Comme Dimitri, Paul entend prendre du temps pour lui, les loisirs, voyager, une clé de réussite d’après lui. « Ça a été pris en compte dans l’organisation entre associés : à 9 h, les tâches quotidiennes sont terminées, et le soir à 19h, on est chez nous », explique-t-il. Les membres du Gaec arrivent à se dégager du temps libre assez facilement. Paul, qui tenait à continuer le tennis de table avec les deux entraînements par semaine et les matchs le week-end, pilote l’atelier laitier. Ainsi, il « fait ses choix et gère son temps ».

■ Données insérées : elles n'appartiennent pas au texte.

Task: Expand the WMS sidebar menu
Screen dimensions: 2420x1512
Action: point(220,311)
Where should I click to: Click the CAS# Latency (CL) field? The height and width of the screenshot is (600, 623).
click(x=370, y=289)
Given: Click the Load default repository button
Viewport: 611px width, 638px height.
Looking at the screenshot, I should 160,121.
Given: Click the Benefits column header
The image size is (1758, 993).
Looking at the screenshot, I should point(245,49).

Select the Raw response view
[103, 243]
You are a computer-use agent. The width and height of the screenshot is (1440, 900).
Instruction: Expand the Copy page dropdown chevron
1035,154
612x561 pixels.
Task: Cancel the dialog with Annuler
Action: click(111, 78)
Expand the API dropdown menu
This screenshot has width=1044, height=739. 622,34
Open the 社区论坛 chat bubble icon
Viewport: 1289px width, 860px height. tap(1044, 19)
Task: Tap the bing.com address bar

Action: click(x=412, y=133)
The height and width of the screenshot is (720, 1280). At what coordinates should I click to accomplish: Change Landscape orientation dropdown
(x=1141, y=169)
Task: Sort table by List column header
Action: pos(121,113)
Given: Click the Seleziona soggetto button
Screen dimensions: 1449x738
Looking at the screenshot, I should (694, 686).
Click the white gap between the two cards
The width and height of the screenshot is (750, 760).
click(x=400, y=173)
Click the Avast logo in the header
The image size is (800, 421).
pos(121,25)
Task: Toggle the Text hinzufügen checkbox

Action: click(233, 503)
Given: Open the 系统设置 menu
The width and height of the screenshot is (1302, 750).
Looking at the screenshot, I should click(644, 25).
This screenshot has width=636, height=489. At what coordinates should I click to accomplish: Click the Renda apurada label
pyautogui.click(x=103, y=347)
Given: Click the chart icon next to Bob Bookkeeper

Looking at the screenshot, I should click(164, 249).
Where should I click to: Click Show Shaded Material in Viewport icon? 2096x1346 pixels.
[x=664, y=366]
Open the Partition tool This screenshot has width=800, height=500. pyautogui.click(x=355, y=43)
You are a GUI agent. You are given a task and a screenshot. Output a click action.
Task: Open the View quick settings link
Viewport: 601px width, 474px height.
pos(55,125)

« Savoir faire évoluer son projet »

Activités économiques, infrastructures, amont, aval et partenaires agricoles, services et commerces de proximité, vie sociale et sportive… le dynamisme du territoire est aussi crucial, estiment plusieurs jeunes agriculteurs. Lequel permet notamment l’entraide entre exploitants. « Quand on est pas mal de jeunes, on se sent moins seul dans le parcours d’installation », argue Arnaud. Dans un secteur dynamique, il est en outre plus facile d’organiser « une vie à côté de l’exploitation » tant il importe « d’avoir du temps pour soi », ajoute Jérémy, faisant ainsi écho à Dimitri et Paul. S’il a préféré s’installer en Gaec, c’est pour « faciliter l’organisation du travail et partager la charge psychologique du métier », mais également « s’ouvrir socialement à d’autres personnes, ne pas rester seul enfermé sur la ferme ».

Autre élément pour réussir son projet, avance Guillaume : « savoir le faire évoluer pour s’adapter au contexte ». Suite à des semis 2019 très compliqués, et une année 2020 très sèche, il s’est lancé dans l’élevage ovin, en complément des céréales, lui qui s’était orienté vers cette production car l’aspect technique lui plaisait, « pour assurer la pérennité » de sa structure.  « Il ne faut pas vouloir que tout soit parfait. Avec le vivant, c’est impossible ! », conclut le jeune homme, chauffeur dans une ETA puis salarié agricole dans plusieurs exploitations, et qui n’envisageait pas au départ d’être agriculteur.